Records for locating items
++++++++

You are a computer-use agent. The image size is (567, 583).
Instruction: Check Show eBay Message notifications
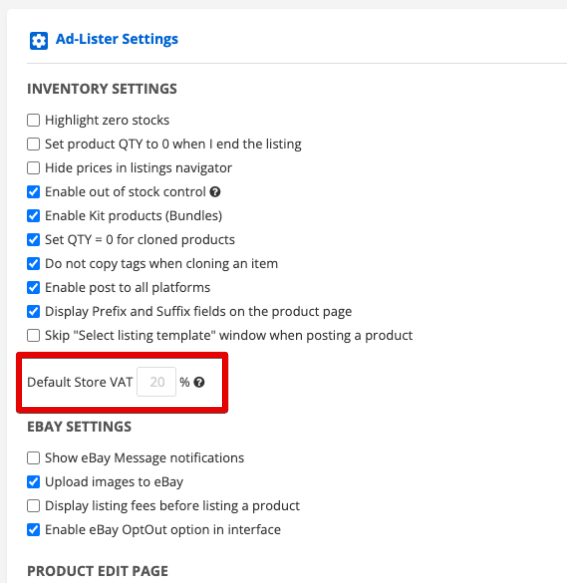click(x=33, y=458)
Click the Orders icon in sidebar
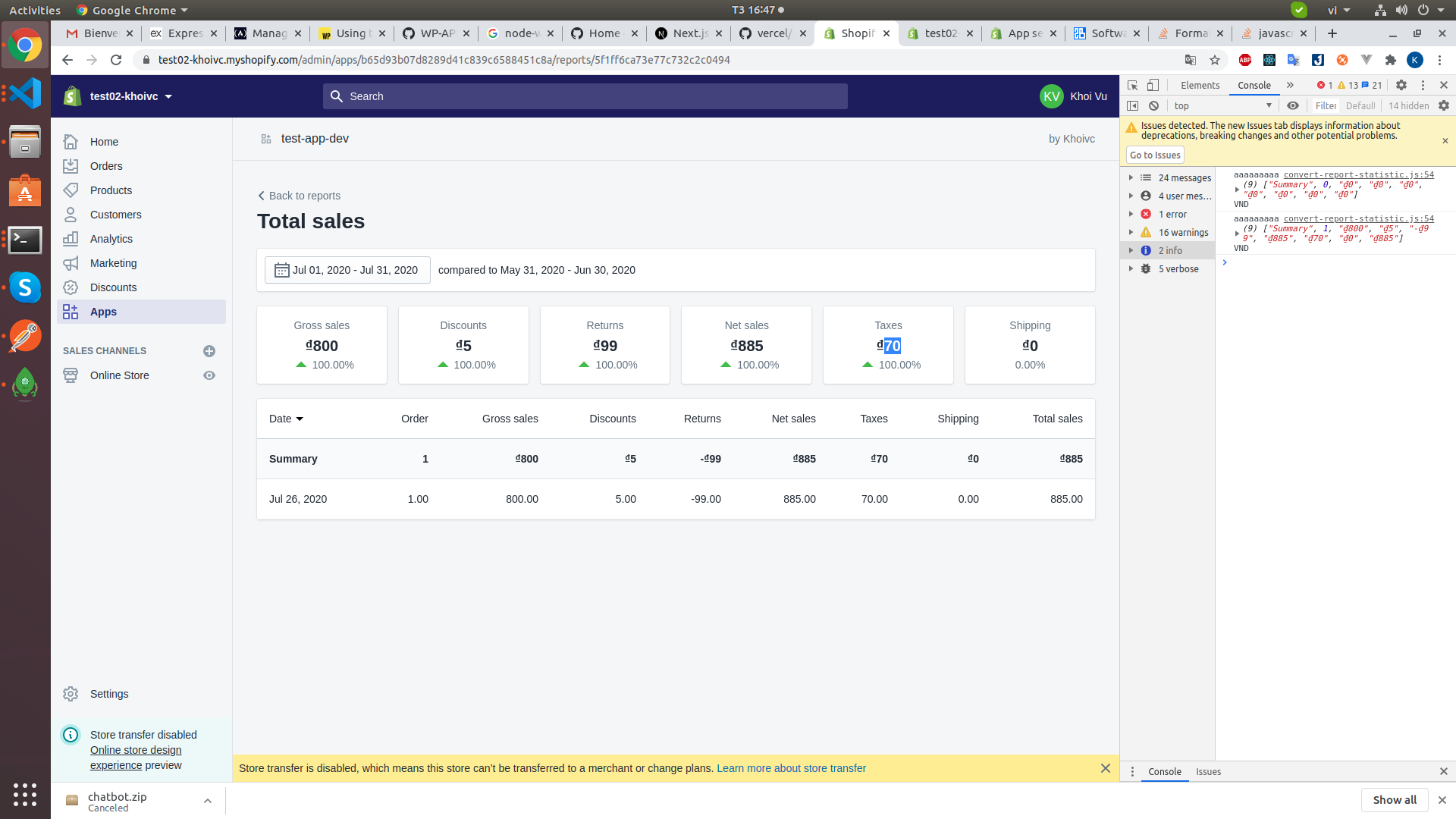Image resolution: width=1456 pixels, height=819 pixels. [x=71, y=166]
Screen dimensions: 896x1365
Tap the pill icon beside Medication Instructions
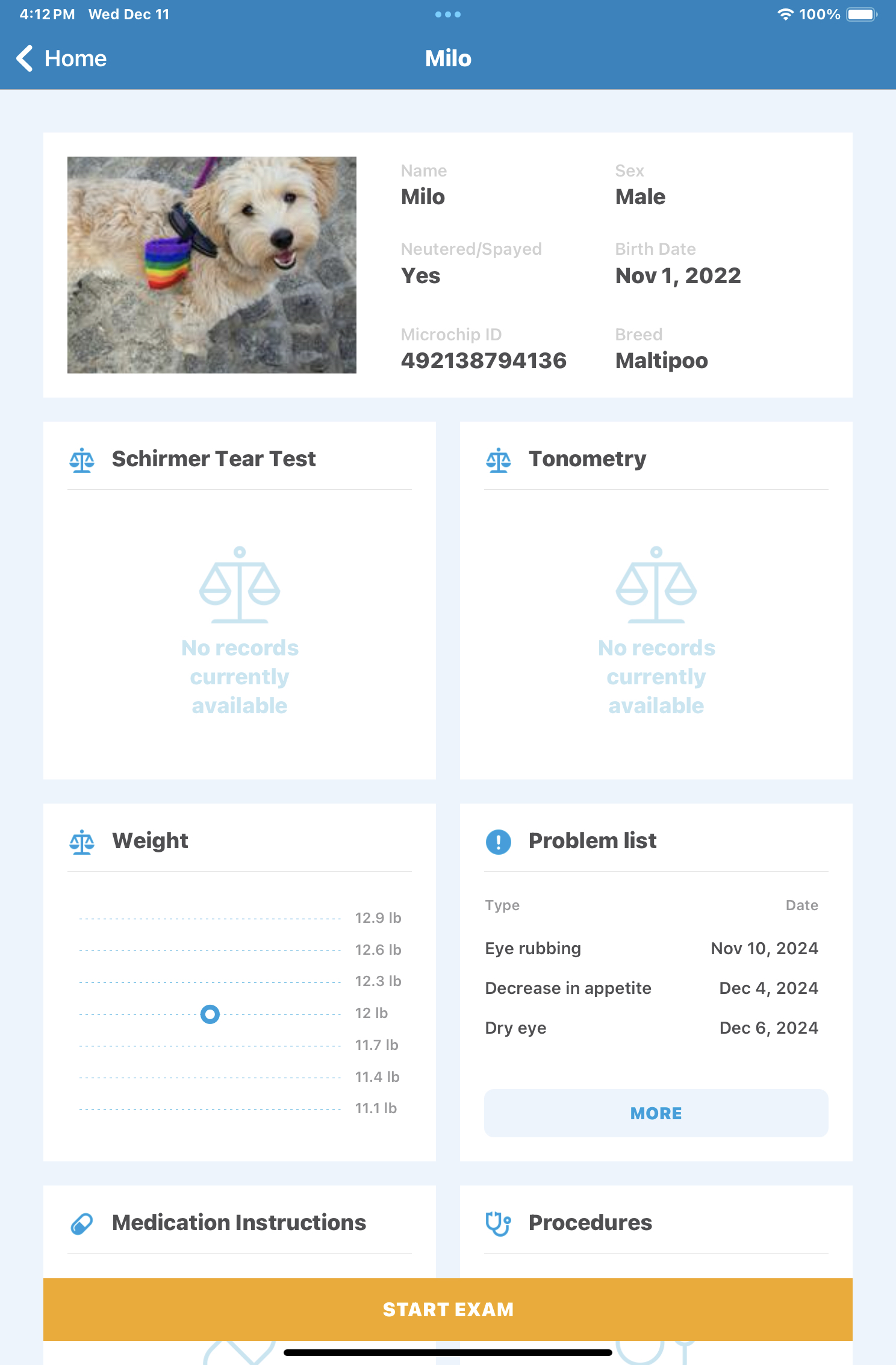click(x=82, y=1223)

++++++++

§ Objective
Quote every line of the records above word for word. Leave the pictures out.

§ Solution for this problem
You are a computer-use agent. The image size is (567, 583).
Instruction: Check Show eBay Message notifications
click(x=33, y=458)
Click the Orders icon in sidebar
Image resolution: width=1456 pixels, height=819 pixels. [x=71, y=166]
Screen dimensions: 896x1365
Tap the pill icon beside Medication Instructions
click(x=82, y=1223)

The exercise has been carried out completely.